Charles Price (died 1645) was a Welsh soldier and politician who sat in the House of Commons variously between 1621 and 1642. He fought on the Royalist side in the English Civil War and is believed to have been killed in a duel.

==Early life==

Price was probably the son of James Price of Pilleth who had been a soldier in the wars of Queen Elizabeth and an MP for Radnorshire. Price became a soldier, and in 1619 was party to a duel, when he was a second to Sir Robert Vaughan of Llwydiarth who had challenged Lord Herbert of Cherbury. The duel was stopped by James I.

==Political career==

In 1621, Price was elected member of parliament for Radnor and was a strong supporter of the Protestant ascendancy and parliamentary privilege, and an opponent of monopolies. He was re-elected MP for Radnor in 1624 . He went to Ireland as captain of the Radnorshire and Brecknockshire Militia in 1625. In 1625 he was re-elected MP for Radnor and was returned again in 1626 and 1628 when he remained critical of the court and took an interest in the army and in Welsh measures. He was cited before the council on 22 October 1626. On 18 July 1627 he took recruits to Flanders for Sir Charles Morgan's Staden campaign. He was at Portsmouth with the army when George Villiers, 1st Duke of Buckingham was assassinated on 28 August 1628 and was first to bring the news to Charles I. In parliament in 1629, he was in favour of moderation following the Petition of Right.
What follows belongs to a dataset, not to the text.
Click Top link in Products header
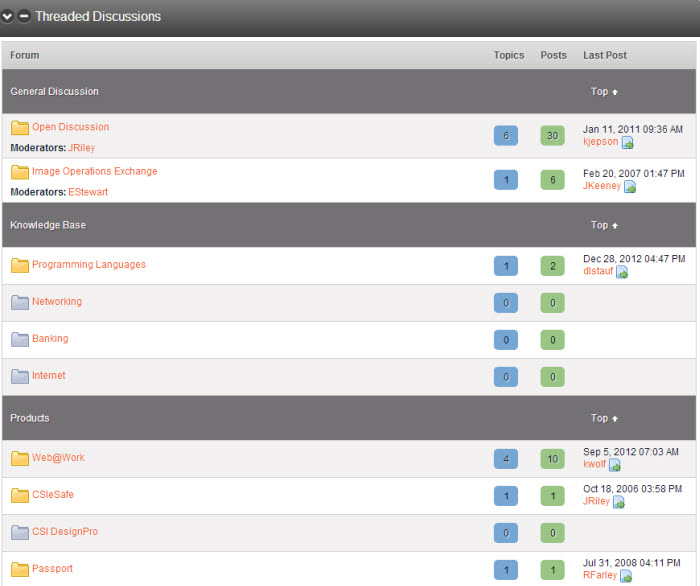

In 1637 Price became deputy steward for Rhayader to Philip Herbert, 4th Earl of Pembroke and in 1638 he was serving again in Ireland. He petitioned the council regarding his claims on the Monachdy estate, on which he had redeemed mortgages to keep it in the family. Later he lent King Charles £1000 on the basis of promises regarding the Monachdy estate. He does not appear to have taken part in the Bishops' Wars from 1639 to 1640.

In April 1640, Price was elected MP for Radnorshire in the Short Parliament. He was re-elected MP for Radnorshire for the Long Parliament in November 1640. He served on the committee for privileges and was teller for the ayes when the house divided on the Root and Branch Bill to abolish the episcopacy. He helped prepare charges against Sir Francis Windebank, but was opposed to the action against Strafford . He took an active part in the measures taken to suppress the Irish rebellion of November 1641 and was nominated for a commission in the army sent for that purpose.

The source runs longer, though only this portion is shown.